● Brief
The lines from the top of the records below through the one containing "Task: Open the user profile avatar menu" are to be transcribed exactly, and nothing else is to be added.

Pixel coordinate grounding data
*** Begin section ***

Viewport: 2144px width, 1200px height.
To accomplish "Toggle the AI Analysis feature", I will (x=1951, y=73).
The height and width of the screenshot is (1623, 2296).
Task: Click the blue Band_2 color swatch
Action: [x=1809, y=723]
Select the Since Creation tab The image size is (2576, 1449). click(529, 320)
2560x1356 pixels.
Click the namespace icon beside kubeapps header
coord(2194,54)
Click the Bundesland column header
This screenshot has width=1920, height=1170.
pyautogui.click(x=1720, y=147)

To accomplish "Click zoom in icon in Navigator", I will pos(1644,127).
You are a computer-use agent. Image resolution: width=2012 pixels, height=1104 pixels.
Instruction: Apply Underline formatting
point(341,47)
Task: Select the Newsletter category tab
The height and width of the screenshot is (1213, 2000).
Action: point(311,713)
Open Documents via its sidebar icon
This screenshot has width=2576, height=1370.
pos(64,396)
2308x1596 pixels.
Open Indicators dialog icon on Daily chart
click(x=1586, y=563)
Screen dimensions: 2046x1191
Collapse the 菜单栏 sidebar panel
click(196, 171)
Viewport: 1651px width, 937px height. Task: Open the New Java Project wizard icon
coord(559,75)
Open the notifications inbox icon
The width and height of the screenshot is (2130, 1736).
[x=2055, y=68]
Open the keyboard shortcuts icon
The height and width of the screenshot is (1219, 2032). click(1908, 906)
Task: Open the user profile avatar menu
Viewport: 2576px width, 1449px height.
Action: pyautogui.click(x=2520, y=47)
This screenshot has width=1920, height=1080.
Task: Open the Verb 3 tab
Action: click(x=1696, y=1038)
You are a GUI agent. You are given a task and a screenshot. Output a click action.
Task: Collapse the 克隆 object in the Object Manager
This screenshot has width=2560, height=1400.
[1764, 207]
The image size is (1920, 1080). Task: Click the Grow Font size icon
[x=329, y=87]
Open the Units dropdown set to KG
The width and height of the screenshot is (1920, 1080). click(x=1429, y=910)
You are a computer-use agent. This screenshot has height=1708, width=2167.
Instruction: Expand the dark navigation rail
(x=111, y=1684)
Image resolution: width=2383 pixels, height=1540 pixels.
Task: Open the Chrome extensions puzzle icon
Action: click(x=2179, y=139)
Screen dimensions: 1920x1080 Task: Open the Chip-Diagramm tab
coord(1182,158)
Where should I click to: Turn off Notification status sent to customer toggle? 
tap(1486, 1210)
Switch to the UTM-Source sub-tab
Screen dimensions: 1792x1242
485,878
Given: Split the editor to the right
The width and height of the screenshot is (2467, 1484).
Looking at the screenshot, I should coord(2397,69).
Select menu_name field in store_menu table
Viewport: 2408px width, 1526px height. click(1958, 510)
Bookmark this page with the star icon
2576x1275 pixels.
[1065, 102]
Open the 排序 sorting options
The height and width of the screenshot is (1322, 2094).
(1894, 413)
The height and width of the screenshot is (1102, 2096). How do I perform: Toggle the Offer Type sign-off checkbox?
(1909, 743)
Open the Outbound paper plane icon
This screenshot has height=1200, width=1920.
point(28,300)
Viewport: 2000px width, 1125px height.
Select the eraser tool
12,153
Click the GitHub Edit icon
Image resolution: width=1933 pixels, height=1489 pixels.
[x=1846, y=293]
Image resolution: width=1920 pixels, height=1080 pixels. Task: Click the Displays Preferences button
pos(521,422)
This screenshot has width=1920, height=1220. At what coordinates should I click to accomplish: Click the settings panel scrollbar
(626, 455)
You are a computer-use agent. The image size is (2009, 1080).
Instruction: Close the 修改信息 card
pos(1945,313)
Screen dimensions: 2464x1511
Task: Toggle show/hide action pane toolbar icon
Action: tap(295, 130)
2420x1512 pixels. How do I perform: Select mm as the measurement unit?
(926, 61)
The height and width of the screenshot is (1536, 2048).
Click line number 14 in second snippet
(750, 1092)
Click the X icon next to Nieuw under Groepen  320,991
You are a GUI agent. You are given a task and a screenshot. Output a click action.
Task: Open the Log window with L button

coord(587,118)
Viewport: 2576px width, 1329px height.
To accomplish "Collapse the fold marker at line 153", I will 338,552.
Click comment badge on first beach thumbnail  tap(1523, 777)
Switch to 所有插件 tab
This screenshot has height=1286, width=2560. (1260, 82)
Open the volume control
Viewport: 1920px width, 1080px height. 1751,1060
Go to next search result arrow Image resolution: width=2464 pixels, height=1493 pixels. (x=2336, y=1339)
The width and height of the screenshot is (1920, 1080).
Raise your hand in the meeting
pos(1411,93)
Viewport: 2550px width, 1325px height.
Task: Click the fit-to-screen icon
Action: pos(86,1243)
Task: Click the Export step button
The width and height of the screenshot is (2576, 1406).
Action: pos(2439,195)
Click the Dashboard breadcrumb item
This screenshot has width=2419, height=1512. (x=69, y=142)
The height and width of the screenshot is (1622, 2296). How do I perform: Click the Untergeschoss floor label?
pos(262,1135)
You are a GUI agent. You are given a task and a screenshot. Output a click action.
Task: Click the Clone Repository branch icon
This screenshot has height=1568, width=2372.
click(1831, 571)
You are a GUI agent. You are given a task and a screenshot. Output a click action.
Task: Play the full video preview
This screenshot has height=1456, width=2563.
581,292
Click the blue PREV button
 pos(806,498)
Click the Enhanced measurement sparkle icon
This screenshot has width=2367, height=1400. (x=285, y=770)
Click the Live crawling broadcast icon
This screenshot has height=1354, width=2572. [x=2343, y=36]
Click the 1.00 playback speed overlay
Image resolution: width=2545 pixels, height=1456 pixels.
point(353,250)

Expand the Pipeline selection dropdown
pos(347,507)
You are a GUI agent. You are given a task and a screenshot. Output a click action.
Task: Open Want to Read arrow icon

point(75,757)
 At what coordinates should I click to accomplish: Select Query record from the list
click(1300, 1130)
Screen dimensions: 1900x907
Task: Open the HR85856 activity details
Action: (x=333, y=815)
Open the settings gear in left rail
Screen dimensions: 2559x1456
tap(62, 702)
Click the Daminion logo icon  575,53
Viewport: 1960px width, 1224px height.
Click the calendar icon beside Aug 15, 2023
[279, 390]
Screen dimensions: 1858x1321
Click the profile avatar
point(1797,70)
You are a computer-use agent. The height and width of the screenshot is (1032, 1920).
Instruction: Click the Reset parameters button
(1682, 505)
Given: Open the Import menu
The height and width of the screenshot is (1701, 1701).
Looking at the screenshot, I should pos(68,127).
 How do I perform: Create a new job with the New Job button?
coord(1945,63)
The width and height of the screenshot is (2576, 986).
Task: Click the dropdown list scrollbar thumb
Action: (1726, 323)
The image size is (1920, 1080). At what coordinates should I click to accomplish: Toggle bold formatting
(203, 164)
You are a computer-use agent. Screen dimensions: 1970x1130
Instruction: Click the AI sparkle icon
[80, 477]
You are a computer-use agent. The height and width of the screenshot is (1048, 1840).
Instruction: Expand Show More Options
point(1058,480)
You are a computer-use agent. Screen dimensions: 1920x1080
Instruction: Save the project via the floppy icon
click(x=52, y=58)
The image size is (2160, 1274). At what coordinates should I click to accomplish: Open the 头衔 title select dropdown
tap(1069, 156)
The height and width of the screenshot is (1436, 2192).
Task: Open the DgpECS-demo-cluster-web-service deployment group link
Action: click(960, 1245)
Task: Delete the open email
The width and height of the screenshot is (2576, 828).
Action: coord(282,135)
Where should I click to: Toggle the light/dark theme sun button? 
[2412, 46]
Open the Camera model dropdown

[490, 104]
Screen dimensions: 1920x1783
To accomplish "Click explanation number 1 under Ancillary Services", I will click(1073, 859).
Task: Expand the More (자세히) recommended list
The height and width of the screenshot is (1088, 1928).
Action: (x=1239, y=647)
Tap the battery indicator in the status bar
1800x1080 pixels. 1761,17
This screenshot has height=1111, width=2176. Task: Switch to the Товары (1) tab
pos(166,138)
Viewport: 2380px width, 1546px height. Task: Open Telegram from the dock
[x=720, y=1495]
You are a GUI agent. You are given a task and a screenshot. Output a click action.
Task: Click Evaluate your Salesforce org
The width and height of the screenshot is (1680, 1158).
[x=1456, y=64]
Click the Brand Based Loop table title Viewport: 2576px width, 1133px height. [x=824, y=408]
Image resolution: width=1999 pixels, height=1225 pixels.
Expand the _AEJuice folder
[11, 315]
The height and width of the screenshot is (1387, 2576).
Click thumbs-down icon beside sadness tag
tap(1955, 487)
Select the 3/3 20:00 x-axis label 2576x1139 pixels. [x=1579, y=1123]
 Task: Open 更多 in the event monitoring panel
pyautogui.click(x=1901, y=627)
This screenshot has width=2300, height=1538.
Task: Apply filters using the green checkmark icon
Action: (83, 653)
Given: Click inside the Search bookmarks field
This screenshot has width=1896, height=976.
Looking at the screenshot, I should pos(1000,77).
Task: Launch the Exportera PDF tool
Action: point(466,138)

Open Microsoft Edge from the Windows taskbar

*** End section ***

● Solution for this task
Viewport: 2144px width, 1200px height.
To accomplish "Toggle the AI Analysis feature", I will (x=1951, y=73).
The height and width of the screenshot is (1623, 2296).
Task: Click the blue Band_2 color swatch
Action: [x=1809, y=723]
Select the Since Creation tab The image size is (2576, 1449). click(529, 320)
2560x1356 pixels.
Click the namespace icon beside kubeapps header
coord(2194,54)
Click the Bundesland column header
This screenshot has width=1920, height=1170.
pyautogui.click(x=1720, y=147)

To accomplish "Click zoom in icon in Navigator", I will pos(1644,127).
You are a computer-use agent. Image resolution: width=2012 pixels, height=1104 pixels.
Instruction: Apply Underline formatting
point(341,47)
Task: Select the Newsletter category tab
The height and width of the screenshot is (1213, 2000).
Action: point(311,713)
Open Documents via its sidebar icon
This screenshot has width=2576, height=1370.
pos(64,396)
2308x1596 pixels.
Open Indicators dialog icon on Daily chart
click(x=1586, y=563)
Screen dimensions: 2046x1191
Collapse the 菜单栏 sidebar panel
click(196, 171)
Viewport: 1651px width, 937px height. Task: Open the New Java Project wizard icon
coord(559,75)
Open the notifications inbox icon
The width and height of the screenshot is (2130, 1736).
[x=2055, y=68]
Open the keyboard shortcuts icon
The height and width of the screenshot is (1219, 2032). click(1908, 906)
Task: Open the user profile avatar menu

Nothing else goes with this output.